BEGIN RECORD SET

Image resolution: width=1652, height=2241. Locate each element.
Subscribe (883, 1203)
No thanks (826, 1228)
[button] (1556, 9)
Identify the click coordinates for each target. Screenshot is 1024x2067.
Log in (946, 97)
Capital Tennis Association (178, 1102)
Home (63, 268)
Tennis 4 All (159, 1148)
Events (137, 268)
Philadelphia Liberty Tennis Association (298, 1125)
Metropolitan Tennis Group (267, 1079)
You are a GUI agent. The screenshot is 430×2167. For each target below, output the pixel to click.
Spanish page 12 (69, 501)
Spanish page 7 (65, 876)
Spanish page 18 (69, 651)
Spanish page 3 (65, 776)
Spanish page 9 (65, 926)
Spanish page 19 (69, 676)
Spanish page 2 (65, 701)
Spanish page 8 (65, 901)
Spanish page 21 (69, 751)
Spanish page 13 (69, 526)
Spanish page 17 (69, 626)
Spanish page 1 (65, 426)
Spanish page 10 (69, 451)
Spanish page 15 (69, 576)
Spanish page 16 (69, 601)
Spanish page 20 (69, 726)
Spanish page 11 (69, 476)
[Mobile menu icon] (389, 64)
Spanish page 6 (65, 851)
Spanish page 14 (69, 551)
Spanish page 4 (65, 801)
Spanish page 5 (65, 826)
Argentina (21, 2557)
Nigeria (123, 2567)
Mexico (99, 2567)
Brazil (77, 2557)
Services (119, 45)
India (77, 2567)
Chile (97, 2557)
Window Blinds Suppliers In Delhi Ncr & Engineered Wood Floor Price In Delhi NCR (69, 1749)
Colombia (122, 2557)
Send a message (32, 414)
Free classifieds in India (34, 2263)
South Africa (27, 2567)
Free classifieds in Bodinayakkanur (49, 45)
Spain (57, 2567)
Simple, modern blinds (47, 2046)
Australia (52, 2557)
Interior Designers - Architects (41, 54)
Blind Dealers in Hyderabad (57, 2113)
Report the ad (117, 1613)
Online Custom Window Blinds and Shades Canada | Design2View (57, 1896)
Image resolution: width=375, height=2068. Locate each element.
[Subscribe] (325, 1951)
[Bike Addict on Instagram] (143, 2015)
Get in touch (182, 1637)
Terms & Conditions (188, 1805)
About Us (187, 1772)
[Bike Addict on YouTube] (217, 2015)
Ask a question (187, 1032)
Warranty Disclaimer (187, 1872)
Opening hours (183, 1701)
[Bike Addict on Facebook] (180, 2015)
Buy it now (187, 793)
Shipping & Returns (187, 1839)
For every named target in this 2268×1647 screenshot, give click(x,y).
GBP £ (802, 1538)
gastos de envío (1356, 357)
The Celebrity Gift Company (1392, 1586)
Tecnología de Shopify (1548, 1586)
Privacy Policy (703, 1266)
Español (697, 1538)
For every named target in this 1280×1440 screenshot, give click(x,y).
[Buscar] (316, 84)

END RECORD SET

#### [EXERCISE INSTRUCTIONS]
Without any alteration, retype all of the material above.

#### [TASK OUTPUT]
Image resolution: width=1652, height=2241. Locate each element.
Subscribe (883, 1203)
No thanks (826, 1228)
[button] (1556, 9)
Identify the click coordinates for each target. Screenshot is 1024x2067.
Log in (946, 97)
Capital Tennis Association (178, 1102)
Home (63, 268)
Tennis 4 All (159, 1148)
Events (137, 268)
Philadelphia Liberty Tennis Association (298, 1125)
Metropolitan Tennis Group (267, 1079)
You are a GUI agent. The screenshot is 430×2167. For each target below, output the pixel to click.
Spanish page 12 (69, 501)
Spanish page 7 (65, 876)
Spanish page 18 (69, 651)
Spanish page 3 (65, 776)
Spanish page 9 (65, 926)
Spanish page 19 (69, 676)
Spanish page 2 (65, 701)
Spanish page 8 (65, 901)
Spanish page 21 (69, 751)
Spanish page 13 (69, 526)
Spanish page 17 (69, 626)
Spanish page 1 (65, 426)
Spanish page 10 (69, 451)
Spanish page 15 (69, 576)
Spanish page 16 (69, 601)
Spanish page 20 (69, 726)
Spanish page 11 (69, 476)
[Mobile menu icon] (389, 64)
Spanish page 6 (65, 851)
Spanish page 14 (69, 551)
Spanish page 4 (65, 801)
Spanish page 5 (65, 826)
Argentina (21, 2557)
Nigeria (123, 2567)
Mexico (99, 2567)
Brazil (77, 2557)
Services (119, 45)
India (77, 2567)
Chile (97, 2557)
Window Blinds Suppliers In Delhi Ncr & Engineered Wood Floor Price In Delhi NCR (69, 1749)
Colombia (122, 2557)
Send a message (32, 414)
Free classifieds in India (34, 2263)
South Africa (27, 2567)
Free classifieds in Bodinayakkanur (49, 45)
Spain (57, 2567)
Simple, modern blinds (47, 2046)
Australia (52, 2557)
Interior Designers - Architects (41, 54)
Blind Dealers in Hyderabad (57, 2113)
Report the ad (117, 1613)
Online Custom Window Blinds and Shades Canada | Design2View (57, 1896)
Image resolution: width=375, height=2068. Locate each element.
[Subscribe] (325, 1951)
[Bike Addict on Instagram] (143, 2015)
Get in touch (182, 1637)
Terms & Conditions (188, 1805)
About Us (187, 1772)
[Bike Addict on YouTube] (217, 2015)
Ask a question (187, 1032)
Warranty Disclaimer (187, 1872)
Opening hours (183, 1701)
[Bike Addict on Facebook] (180, 2015)
Buy it now (187, 793)
Shipping & Returns (187, 1839)
For every named target in this 2268×1647 screenshot, give click(x,y).
GBP £ (802, 1538)
gastos de envío (1356, 357)
The Celebrity Gift Company (1392, 1586)
Tecnología de Shopify (1548, 1586)
Privacy Policy (703, 1266)
Español (697, 1538)
For every named target in this 1280×1440 screenshot, give click(x,y).
[Buscar] (316, 84)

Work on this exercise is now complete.